Hal ini dibuktikan dengan tetap terbukanya pintu bagi masyarakat untuk melakukan pelaporan dan konsultasi dugaan maladministrasi meskipun harus melalui media daring, kata Plt Kepala Ombudsman RI Perwakilan Jambi, Indra SH, di Jambi Jumat (27/8).

Ombudsman RI Perwakilan Jambi menutup sementara layanan secara tatap muka pada 23 - 27 Agustus 2021 namun dialihkan sementara ke layanan melalui daring untuk mendukung program pemerintah Kota Jambi untuk menekan angka kasus Covid-19.

Pengaduan warga bisa disampaikan melalui chat WhatsApp dan dengan layanan daring ini Indra memastikan pelayanan pada Ombudsman RI Perwakilan Jambi akan tetap sama prima nya seperti layanan tatap muka.

"Masyarakat tidak perlu khawatir tidak dilayani, kami akan pastikan layanan tetap prima”, ungkapnya.

Ombudsman RI Perwakilan Jambi membuka pelayanan pelaporan dan konsultasi dugaan maladministrasi melalui berbagai saluran komunikasi daring, sebagai berikut nomor WhatsApp Pengaduan 0811 959 3737 dan e-mail untuk pengaduan beralamat [email protected]. Kemudian di masa PPKM ini, Indra meminta agar seluruh penyelenggara pelayanan publik tetap optimal juga dalam memberikan pelayanan.

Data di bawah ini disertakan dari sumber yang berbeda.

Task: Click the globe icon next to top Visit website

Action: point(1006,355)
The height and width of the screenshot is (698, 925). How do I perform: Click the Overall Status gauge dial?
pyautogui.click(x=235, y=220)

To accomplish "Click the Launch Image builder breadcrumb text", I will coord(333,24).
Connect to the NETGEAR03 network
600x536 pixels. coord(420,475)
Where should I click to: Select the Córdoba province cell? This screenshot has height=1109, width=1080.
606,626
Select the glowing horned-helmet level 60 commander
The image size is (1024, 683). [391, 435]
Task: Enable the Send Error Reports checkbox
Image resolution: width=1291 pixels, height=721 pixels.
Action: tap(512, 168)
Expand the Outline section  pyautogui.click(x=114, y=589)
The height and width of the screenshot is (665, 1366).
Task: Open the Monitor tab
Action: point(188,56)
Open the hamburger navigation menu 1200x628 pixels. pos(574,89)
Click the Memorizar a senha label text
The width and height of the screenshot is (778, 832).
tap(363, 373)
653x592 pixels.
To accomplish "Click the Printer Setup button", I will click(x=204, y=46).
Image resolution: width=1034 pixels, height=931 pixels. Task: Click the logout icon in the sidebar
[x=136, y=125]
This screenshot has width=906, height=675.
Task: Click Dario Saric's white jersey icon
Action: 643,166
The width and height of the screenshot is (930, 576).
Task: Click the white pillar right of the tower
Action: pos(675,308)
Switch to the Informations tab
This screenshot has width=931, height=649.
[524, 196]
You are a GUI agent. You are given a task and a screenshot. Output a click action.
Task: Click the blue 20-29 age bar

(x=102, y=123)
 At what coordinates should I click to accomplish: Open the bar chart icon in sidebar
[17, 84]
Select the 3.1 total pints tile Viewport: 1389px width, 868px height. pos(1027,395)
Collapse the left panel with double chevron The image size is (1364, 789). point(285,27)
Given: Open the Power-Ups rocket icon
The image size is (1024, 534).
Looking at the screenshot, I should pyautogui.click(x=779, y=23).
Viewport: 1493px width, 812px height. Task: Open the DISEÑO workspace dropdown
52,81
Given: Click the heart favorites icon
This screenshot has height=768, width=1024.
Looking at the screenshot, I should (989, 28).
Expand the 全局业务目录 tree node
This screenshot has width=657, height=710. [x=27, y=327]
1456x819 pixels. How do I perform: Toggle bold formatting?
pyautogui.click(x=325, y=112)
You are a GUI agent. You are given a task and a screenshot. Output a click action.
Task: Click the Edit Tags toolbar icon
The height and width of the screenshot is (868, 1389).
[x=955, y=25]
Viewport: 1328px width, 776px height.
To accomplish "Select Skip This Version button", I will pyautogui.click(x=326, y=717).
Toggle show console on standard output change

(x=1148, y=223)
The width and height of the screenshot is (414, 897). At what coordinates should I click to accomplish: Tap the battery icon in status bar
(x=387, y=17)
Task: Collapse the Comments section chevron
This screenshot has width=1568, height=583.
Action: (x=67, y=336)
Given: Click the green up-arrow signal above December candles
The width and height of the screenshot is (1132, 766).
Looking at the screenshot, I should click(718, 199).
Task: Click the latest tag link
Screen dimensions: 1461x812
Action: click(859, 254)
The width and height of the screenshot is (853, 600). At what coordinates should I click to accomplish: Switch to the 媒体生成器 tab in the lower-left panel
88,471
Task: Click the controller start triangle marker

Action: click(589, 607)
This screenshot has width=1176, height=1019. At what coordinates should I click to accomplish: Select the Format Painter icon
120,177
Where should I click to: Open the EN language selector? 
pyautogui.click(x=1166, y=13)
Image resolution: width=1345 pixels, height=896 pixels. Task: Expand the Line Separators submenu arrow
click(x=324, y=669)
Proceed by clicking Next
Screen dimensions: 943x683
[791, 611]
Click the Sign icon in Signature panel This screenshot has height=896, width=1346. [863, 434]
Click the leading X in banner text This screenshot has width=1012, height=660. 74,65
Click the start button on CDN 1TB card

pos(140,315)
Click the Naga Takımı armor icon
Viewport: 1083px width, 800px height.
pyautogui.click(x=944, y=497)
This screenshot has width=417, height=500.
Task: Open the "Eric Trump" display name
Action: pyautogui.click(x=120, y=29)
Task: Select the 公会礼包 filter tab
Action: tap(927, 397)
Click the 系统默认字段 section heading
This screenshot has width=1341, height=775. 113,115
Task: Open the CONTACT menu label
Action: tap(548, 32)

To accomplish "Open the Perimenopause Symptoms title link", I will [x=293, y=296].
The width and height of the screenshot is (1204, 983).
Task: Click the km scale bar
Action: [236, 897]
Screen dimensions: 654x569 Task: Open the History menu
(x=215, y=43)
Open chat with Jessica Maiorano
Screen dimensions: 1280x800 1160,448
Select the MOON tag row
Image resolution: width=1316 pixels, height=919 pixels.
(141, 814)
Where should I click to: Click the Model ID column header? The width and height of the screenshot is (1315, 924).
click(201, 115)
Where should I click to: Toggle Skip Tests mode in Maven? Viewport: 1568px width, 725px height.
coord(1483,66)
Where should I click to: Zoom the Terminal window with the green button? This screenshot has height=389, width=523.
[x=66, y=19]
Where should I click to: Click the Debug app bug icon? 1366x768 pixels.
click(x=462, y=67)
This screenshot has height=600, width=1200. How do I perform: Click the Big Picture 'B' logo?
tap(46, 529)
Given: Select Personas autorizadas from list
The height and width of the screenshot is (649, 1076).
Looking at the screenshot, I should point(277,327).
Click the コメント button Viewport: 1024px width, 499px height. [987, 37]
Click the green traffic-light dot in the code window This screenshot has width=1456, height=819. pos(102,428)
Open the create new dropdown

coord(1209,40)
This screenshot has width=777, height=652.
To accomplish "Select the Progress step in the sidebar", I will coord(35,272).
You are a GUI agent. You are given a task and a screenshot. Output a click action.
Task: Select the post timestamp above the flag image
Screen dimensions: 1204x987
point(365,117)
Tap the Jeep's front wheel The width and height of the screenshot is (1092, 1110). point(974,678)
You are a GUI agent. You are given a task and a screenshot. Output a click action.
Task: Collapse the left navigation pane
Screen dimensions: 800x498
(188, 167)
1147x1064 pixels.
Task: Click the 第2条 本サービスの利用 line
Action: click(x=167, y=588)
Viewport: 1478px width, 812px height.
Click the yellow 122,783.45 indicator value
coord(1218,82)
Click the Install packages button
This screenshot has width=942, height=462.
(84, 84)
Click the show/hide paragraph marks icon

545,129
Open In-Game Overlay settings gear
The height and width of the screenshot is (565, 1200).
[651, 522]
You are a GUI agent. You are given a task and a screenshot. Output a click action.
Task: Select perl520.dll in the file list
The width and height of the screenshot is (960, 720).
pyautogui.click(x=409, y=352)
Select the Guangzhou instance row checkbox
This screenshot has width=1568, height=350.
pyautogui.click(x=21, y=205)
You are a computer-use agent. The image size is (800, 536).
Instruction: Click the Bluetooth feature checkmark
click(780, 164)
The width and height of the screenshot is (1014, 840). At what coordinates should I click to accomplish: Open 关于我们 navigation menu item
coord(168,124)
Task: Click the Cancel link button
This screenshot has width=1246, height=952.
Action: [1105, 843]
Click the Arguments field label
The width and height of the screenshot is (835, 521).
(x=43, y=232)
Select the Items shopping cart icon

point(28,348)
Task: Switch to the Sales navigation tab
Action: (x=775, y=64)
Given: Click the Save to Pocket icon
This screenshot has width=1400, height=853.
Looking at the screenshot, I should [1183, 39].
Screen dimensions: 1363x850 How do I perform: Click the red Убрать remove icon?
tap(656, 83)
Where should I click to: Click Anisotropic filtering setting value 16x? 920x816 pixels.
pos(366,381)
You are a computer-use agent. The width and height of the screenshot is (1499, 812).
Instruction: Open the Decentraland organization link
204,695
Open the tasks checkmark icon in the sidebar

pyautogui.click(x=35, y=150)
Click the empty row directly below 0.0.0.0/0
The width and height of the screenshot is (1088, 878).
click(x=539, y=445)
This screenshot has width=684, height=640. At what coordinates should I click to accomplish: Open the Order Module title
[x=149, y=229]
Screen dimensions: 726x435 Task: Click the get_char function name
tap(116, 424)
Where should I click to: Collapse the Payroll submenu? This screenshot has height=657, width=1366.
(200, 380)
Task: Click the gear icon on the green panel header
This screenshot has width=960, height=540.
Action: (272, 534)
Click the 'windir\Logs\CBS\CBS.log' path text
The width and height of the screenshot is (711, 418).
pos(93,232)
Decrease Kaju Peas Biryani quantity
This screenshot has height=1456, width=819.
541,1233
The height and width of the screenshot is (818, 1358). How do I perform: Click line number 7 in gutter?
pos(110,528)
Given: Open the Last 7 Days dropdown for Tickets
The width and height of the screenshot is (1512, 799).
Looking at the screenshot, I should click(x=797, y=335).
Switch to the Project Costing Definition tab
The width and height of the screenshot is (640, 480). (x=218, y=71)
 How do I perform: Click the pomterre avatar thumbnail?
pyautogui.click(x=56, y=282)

"Jika tidak melayani tatap muka, maka pelayanan harus tetap optimal," katanya.

Pihak Ombudsman juga meminta kepada pemerintah Kota Jambi untuk memastikan penyebaran bantuan sosial (bansos) tepat sasaran dan kami meminta agar bansos dapat diberikan tepat sasaran kepada masyarakat yang terdampak pada pemberlakuan PPKM ini.